The acting president of the General Council for the Judiciary (CGPJ), Vicente Guilarte, was very critical of the reduction of the majorities to elect the members of the body defended by Sumar and Podemos as a way to force the renewal of the body, which has been pending for more than five years due to the blockade imposed by the Popular Party. 'We would be under the laws of a dictatorship. It is something that cannot even be brought up,” Guilarte said in a speech at the Justice Forum organized by the Madrid Bar Association. Furthermore, he added that the PSOE “cannot take seriously” this proposal, which in his opinion “destroys the separation of powers.”

The coalition partners demand from the Socialists, among other things, an urgent reform of the law on the judiciary, which unblocks the judiciary by reducing the required majorities. The current system of electing members means that the twenty members of the Council – twelve judges and magistrates and eight lawyers – are elected equally by Congress and the Senate. In both cases, a three-fifths majority is required, which traditionally required an agreement between PP and PSOE.

The change in the electoral system would mean that instead of the three-fifths, some of the members would be elected by absolute majority, as currently represented by the government and its partners, and would allow the PP blockade to be avoided . This system implies a change in the law of the judiciary that would affect the twelve judges and magistrates, as the election of the eight lawyers with a three-fifths majority is protected in the Constitution.

Given this option, Guilarte has again defended his proposal to limit the body's powers as a way to facilitate its renewal. Your option is “goal” agreements whereby the election of positions in the judicial leadership is left in the hands of the judges themselves and of a court of lawyers. In the current system, these appointments are made by members pre-elected by the parties.

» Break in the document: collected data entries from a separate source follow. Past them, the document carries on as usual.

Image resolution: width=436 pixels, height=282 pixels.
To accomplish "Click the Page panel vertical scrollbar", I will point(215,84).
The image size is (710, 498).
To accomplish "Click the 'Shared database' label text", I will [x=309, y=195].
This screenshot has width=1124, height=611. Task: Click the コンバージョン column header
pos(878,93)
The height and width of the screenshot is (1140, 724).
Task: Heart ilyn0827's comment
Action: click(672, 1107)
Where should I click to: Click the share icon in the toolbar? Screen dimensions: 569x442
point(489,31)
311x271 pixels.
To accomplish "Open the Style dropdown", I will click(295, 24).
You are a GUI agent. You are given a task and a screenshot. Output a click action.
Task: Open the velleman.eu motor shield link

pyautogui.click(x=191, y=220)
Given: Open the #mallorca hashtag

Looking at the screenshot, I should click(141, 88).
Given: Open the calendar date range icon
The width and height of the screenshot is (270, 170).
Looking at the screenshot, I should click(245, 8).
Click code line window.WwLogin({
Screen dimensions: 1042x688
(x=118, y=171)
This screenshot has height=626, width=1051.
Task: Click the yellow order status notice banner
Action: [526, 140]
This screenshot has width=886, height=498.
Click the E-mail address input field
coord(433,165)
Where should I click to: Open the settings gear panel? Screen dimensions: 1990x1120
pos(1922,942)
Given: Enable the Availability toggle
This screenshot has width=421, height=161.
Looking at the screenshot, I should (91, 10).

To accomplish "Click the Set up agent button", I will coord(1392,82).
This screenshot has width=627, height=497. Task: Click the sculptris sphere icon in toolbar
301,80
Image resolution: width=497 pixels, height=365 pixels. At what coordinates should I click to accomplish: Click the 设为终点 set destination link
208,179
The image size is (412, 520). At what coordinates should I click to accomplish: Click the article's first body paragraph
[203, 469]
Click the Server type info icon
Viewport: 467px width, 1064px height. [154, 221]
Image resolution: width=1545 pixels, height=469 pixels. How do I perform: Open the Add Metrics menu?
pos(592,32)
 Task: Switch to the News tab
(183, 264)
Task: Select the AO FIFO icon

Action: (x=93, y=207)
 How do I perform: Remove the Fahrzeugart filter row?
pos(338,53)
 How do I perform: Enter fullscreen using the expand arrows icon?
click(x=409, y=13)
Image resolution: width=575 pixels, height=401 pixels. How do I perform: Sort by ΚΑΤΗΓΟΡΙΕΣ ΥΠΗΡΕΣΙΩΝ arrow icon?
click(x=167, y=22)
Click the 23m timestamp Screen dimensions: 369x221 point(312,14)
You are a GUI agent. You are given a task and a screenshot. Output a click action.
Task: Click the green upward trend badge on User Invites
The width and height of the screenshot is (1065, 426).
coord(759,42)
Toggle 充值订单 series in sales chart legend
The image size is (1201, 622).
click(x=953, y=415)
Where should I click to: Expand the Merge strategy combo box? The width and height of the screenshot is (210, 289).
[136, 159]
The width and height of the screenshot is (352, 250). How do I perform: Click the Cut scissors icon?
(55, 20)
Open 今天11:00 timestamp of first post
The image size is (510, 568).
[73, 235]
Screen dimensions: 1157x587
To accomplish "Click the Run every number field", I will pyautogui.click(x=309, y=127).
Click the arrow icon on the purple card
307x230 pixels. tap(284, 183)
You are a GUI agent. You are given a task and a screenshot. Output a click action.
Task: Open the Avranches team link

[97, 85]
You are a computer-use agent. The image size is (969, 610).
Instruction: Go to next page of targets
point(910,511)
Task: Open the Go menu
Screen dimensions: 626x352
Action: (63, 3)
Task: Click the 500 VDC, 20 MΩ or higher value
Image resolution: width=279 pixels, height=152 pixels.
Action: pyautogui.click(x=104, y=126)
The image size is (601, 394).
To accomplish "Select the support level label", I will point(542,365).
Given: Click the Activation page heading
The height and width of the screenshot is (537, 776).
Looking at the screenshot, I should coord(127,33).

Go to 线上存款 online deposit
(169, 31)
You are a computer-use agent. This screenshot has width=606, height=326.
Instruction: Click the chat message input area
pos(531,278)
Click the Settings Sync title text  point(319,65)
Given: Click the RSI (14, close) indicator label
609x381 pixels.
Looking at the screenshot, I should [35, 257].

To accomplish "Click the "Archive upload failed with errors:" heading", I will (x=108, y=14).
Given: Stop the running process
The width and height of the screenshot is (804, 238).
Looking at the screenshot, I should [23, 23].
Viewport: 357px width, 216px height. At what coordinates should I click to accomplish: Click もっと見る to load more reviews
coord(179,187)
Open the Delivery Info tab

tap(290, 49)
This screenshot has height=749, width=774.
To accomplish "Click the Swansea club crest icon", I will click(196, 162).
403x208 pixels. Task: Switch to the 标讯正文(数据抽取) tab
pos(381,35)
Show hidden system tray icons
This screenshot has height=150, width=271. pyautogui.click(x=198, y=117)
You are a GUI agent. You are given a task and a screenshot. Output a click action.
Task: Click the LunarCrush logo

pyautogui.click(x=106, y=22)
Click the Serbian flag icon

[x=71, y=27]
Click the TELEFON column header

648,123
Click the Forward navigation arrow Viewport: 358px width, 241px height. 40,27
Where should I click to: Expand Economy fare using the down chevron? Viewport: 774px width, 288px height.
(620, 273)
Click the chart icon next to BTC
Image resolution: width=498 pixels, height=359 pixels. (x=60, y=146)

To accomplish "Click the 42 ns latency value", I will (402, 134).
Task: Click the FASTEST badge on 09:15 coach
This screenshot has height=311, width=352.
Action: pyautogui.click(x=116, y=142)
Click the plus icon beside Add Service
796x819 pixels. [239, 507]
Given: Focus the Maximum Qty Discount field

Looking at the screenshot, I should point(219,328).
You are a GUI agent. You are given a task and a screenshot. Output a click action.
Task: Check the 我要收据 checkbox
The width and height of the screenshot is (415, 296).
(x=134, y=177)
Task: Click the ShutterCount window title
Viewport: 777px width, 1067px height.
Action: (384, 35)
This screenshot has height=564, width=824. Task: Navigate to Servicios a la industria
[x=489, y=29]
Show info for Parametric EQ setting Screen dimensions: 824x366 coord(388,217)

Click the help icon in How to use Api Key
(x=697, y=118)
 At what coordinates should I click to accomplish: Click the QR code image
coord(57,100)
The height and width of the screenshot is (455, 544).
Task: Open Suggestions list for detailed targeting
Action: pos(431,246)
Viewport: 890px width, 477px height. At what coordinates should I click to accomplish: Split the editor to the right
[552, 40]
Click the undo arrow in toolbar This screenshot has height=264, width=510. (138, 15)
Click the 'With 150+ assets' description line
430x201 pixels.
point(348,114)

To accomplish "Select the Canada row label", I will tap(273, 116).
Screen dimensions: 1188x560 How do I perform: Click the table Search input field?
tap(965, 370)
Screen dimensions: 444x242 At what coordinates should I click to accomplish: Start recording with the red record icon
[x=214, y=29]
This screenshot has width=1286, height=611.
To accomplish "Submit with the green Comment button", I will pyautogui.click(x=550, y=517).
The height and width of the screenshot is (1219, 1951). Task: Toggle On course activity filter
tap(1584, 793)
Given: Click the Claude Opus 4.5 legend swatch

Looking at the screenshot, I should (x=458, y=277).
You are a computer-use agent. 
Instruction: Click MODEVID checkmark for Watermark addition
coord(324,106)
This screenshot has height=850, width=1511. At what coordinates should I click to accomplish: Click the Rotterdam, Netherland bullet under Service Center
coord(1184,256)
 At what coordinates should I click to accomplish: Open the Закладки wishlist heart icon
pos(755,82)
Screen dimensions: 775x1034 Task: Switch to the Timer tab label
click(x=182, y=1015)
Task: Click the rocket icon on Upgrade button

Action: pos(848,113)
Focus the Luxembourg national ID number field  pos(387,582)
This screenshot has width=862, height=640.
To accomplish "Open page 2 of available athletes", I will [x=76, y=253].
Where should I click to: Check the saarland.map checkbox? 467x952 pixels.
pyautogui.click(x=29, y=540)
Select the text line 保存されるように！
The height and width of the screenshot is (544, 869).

As for the Supreme Court judges – who can remain in office until retirement – ​​their proposal is that they be appointed by a “qualified committee”, composed mainly of members and judges of the Supreme Court. And with regard to the so-called government positions – that is to say, the presidencies of the provincial courts, the regional courts and their chambers – his proposal entails that they be elected by the members of the judicial career of the relevant area.

“Just as important as renewing the Council is to find a formula that prevents us from ending up in a situation of apparent politicization of the body and the appointments it makes in the future,” said Guilarte, who recalled that 122 appointments are pending due to the It is impossible for the current CGPJ, when in office, to make discretionary appointments.

Guilarte said as much in his speech has once again rejected the dismissal of the members en bloc and has insisted he will leave office this summer. “My idea remains the same: make room for other people (…). I want to leave before summer comes. I want to leave in August, calm down,” he declared after admitting that he did not play a “relevant role” in resolving the blockage of the body, as was his wish.